━━ SUPPLIED INFORMATION ━━

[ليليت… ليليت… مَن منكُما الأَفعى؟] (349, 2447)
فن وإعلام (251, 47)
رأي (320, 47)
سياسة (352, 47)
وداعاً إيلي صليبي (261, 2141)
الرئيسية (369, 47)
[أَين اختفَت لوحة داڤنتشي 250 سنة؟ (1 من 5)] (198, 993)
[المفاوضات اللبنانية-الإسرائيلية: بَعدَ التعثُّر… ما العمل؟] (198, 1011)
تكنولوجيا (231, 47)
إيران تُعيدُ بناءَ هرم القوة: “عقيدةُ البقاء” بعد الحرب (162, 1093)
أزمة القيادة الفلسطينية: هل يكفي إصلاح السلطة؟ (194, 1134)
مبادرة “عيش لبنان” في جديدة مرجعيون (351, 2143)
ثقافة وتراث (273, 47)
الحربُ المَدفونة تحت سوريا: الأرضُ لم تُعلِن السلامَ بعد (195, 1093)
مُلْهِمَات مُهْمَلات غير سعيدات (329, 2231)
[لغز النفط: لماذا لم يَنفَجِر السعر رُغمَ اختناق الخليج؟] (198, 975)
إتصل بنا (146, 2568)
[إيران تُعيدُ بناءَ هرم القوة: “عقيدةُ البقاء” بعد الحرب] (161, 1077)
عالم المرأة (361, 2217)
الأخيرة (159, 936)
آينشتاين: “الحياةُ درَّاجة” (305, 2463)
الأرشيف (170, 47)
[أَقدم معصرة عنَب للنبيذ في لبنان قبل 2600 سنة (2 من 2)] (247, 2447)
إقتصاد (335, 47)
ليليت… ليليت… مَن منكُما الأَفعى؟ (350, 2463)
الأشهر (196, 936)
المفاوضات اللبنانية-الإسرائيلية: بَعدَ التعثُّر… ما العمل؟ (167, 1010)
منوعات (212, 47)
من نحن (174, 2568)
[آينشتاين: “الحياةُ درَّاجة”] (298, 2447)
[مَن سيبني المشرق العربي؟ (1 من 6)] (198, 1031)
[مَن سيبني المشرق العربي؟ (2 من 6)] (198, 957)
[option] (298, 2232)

━━━

▸ **WHAT TO DO**: Report how many lines of the entries include the word "إيران", and let the number stand alone.

▸ **TASK OUTPUT**: 2